After months of eager anticipation, the day finally arrives. You pack your bags and off you go. Several hours later, the plane lands. The stewardess comes in and says, "Welcome to Holland."" Holland?!?" you say. "What do you mean Holland?? I signed up for Italy! I'm supposed to be in Italy. All my life I've dreamed of going to Italy." But there's been a change in the flight plan. They've landed in Holland and there you must stay.

The important thing is they haven't taken you to a horrible, disgusting, filthy place, full of pestilence, famine and disease. It's just a different place.
So you must go out and buy new guidebooks. And you must learn a whole new language. And you will meet a whole new group of people you would never have met.

It's just a different place. It's slower-paced than Italy, less flashy than Italy. But after you've been there for a while and you catch your breath, you look around - and you begin to notice that Holland has windmills and Holland has tulips. Holland even has Rembrandts.

But everyone you know is busy coming and going from Italy and they're all bragging about what a wonderful time they had there. And for the rest of your life, you will say "Yes, that's where I was supposed to go. That's what I had planned." And the pain of that will never, ever, ever, ever go away because the loss of that dream is a very significant loss.

But if you spend your life mourning the fact that you didn't get to Italy, you may never be free to enjoy the very special, the very lovely things about Holland.

Introduction

Hello,

My name is Taria and my son A.J. has autism. This blog will serve as an outlet for me to just get things off my chest. I don't plan on sending this blog to anyone to read, but if you come accross it and learn from it or enjoy it. WELCOME....lol.

I do wish I started something like this when he was diagnosed at 2yrs old. He has improved much over the last 3yrs, but we still have a long rocky road ahead of us. I'd love to have another child, but my husband is putting the kabosh on that. He is scared that we will have another autistic child. AJ is a handfull, but he is by no means as bad as it can get. He is a very loving, very sweet, and a VERY VERY active child. AJ is also 95% non-verbal.

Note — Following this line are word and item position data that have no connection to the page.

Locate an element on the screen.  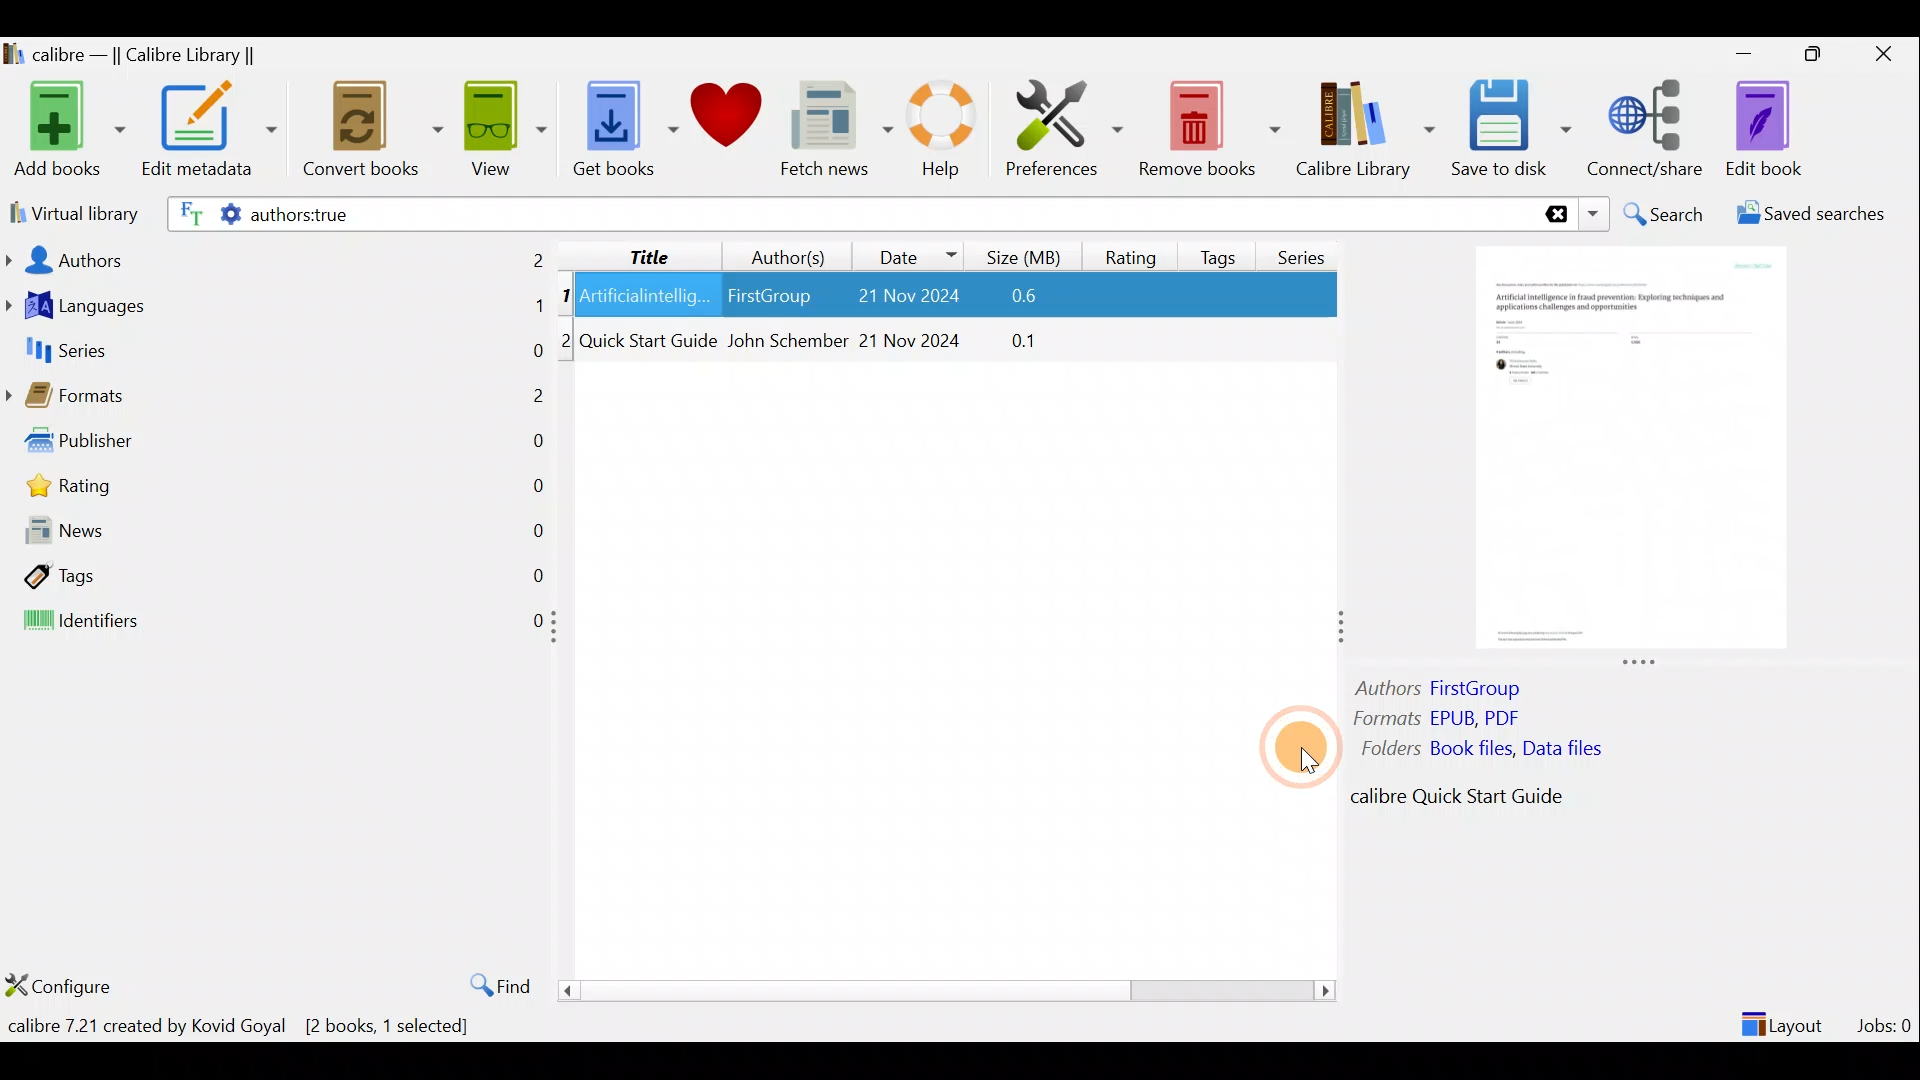
Preview is located at coordinates (1625, 452).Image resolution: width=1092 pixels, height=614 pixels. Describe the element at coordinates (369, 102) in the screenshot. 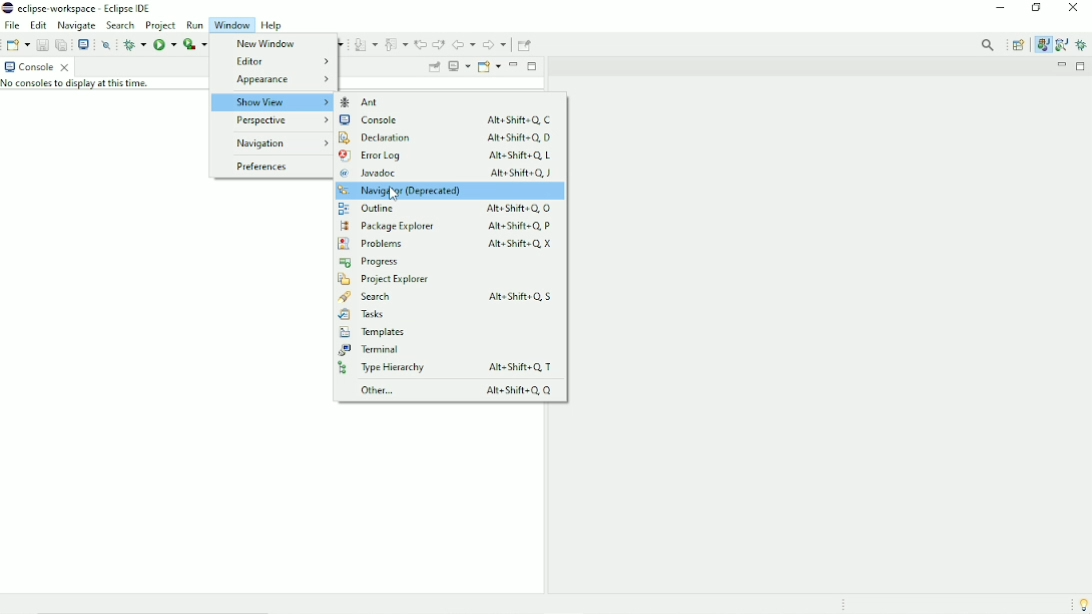

I see `Ant` at that location.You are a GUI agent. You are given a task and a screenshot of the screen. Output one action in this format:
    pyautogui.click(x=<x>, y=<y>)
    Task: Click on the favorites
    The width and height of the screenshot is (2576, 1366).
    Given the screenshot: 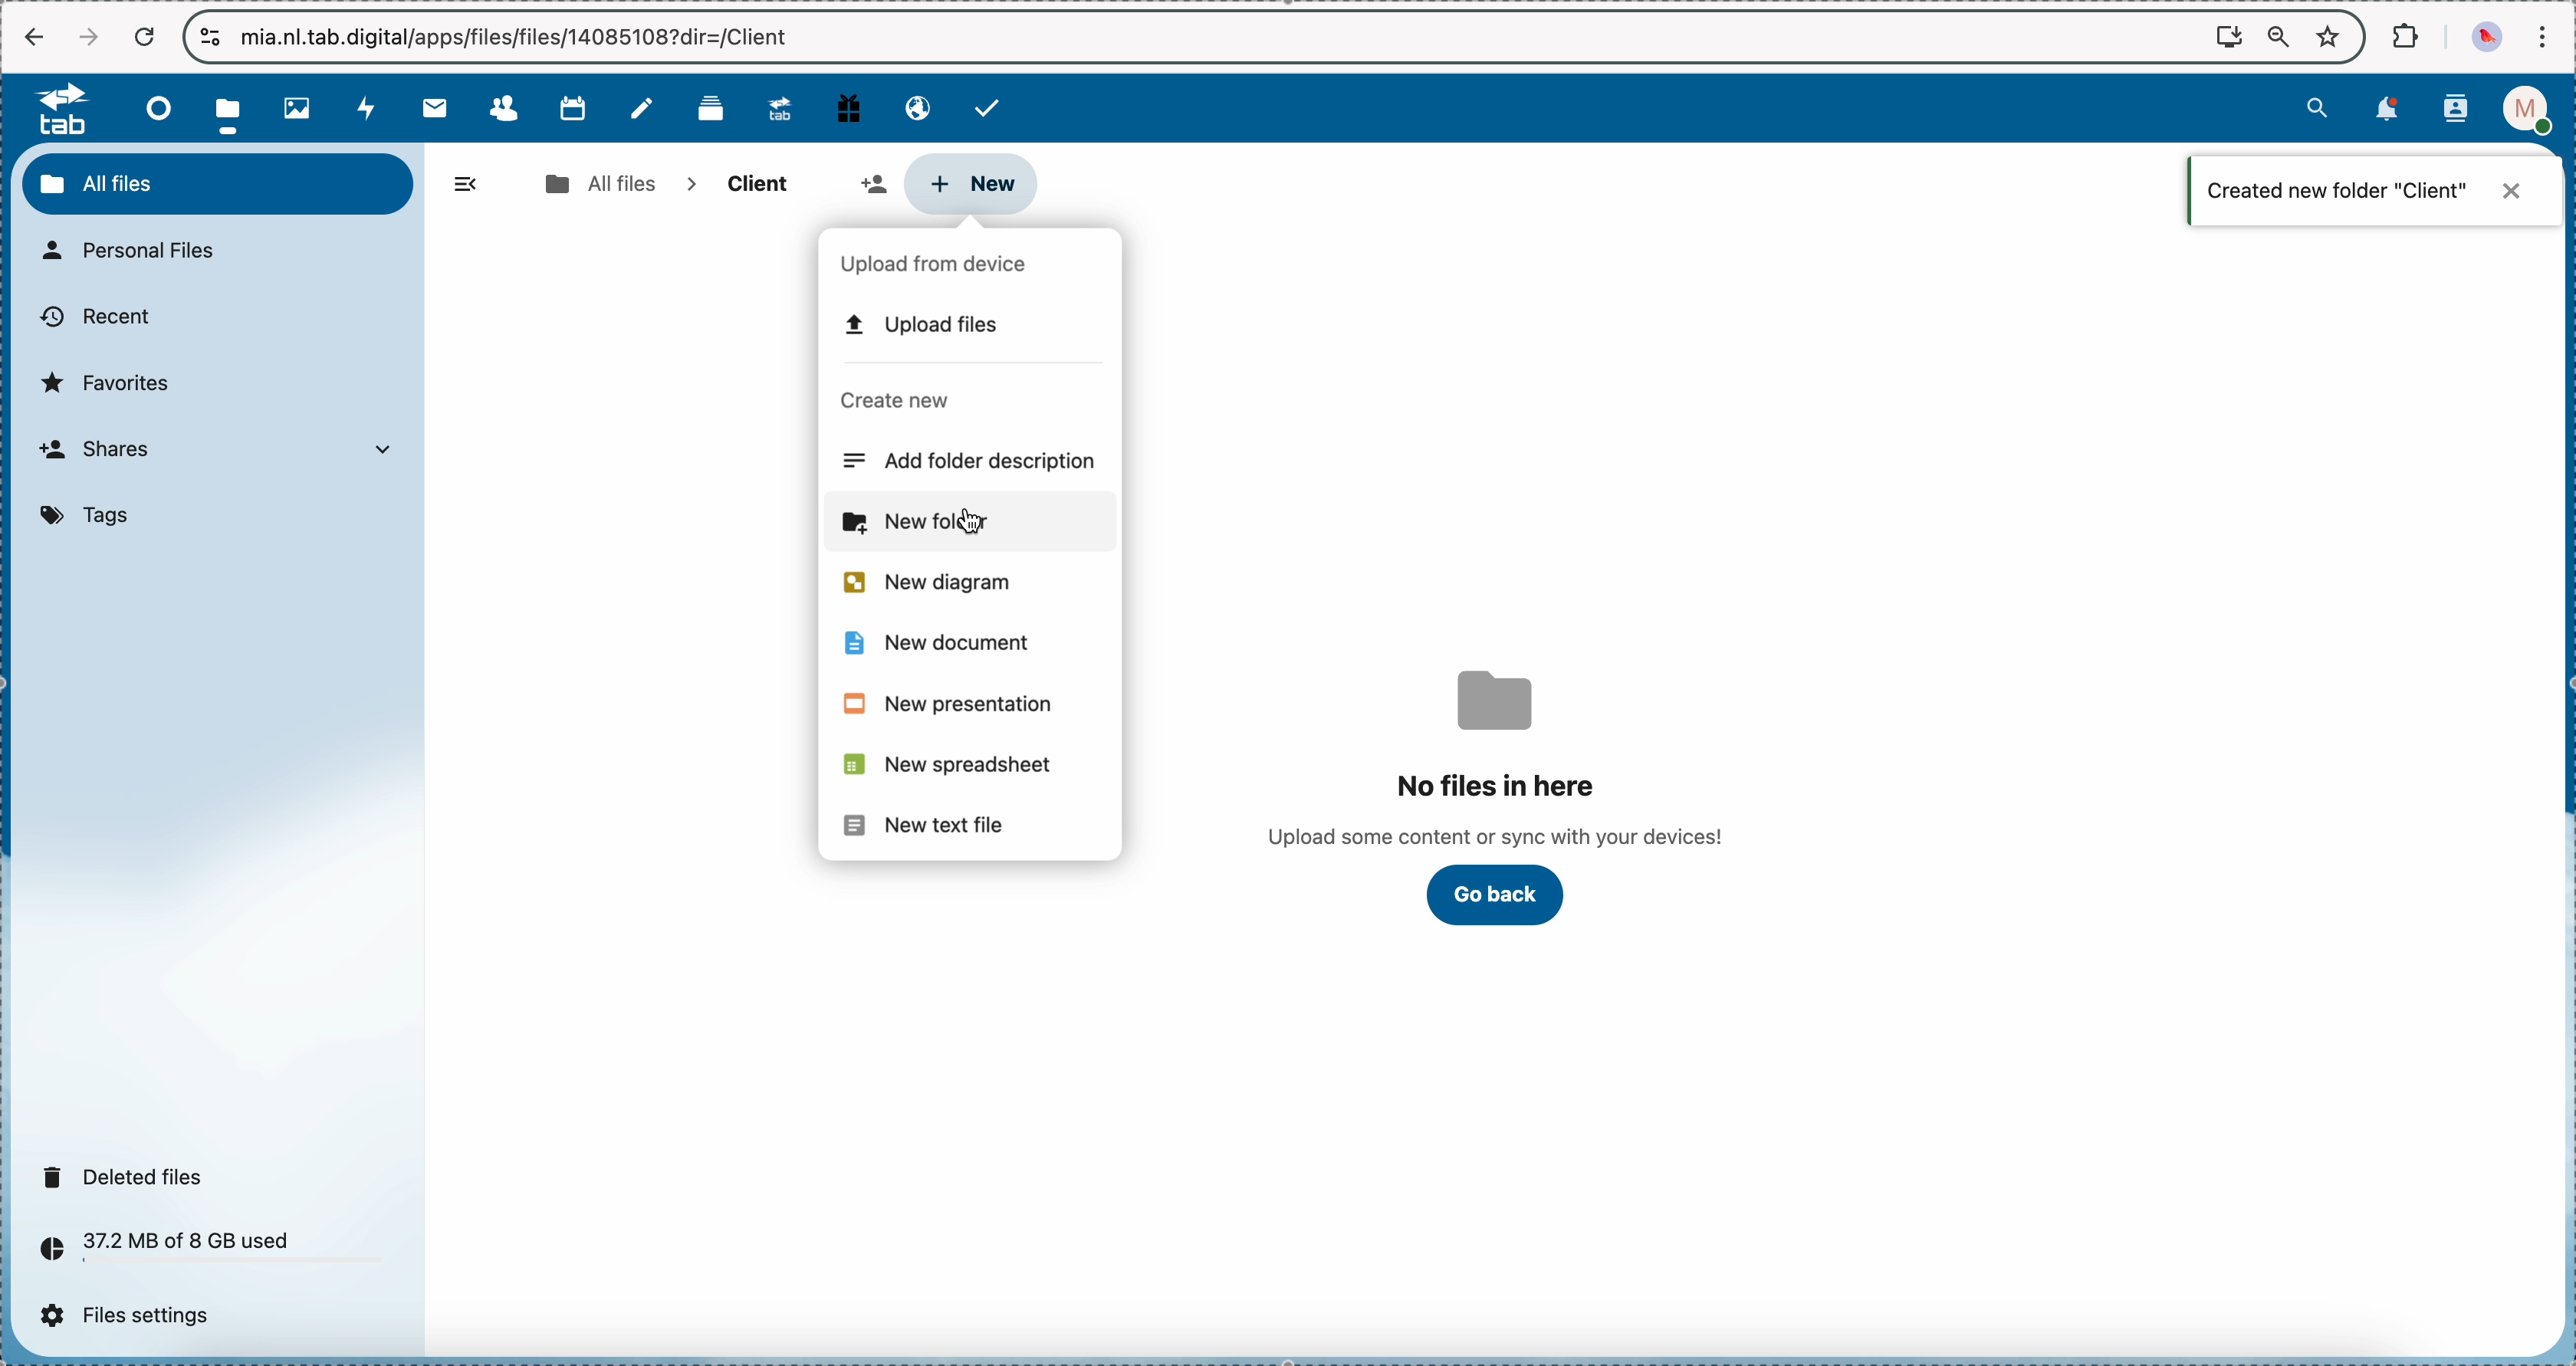 What is the action you would take?
    pyautogui.click(x=112, y=382)
    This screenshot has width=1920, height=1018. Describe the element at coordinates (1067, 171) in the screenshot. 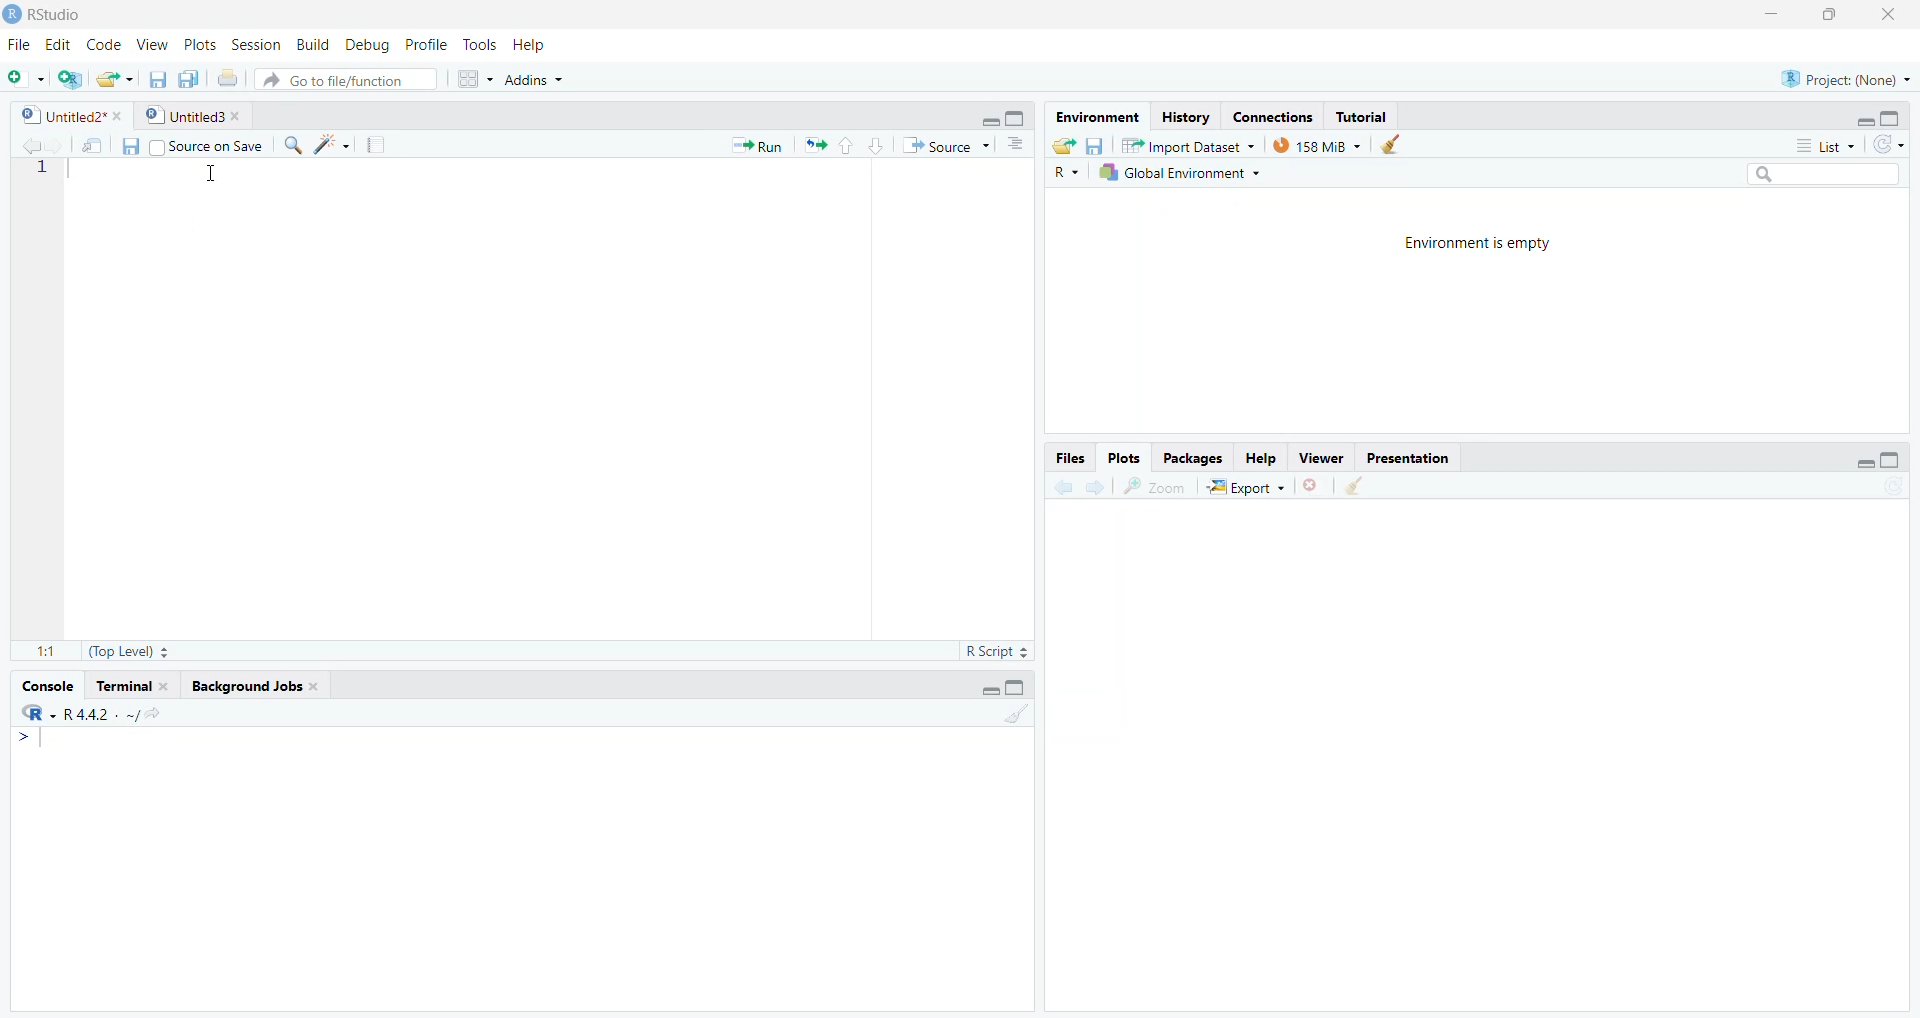

I see `Choose language` at that location.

Autism is a very upsetting and puzzling disorder. It is neurological in nature and effects an individuals behavior, language skills, social skills and sensory processing system. It is a mystery to doctors and researchers. Recent statistics show 1 in 94 children in New Jersey has been diagnosed with autism. Advocates and lawmakers are now calling the situation a crisis.

Him being non-verbal is very frustrating for him and us. He also has SID (sensory integration disorder) which basically means he is hypersensitive to textures, touches, and sounds. With a lot of hard work, dedication, and determination we hope that AJ will one day be a "typical" boy.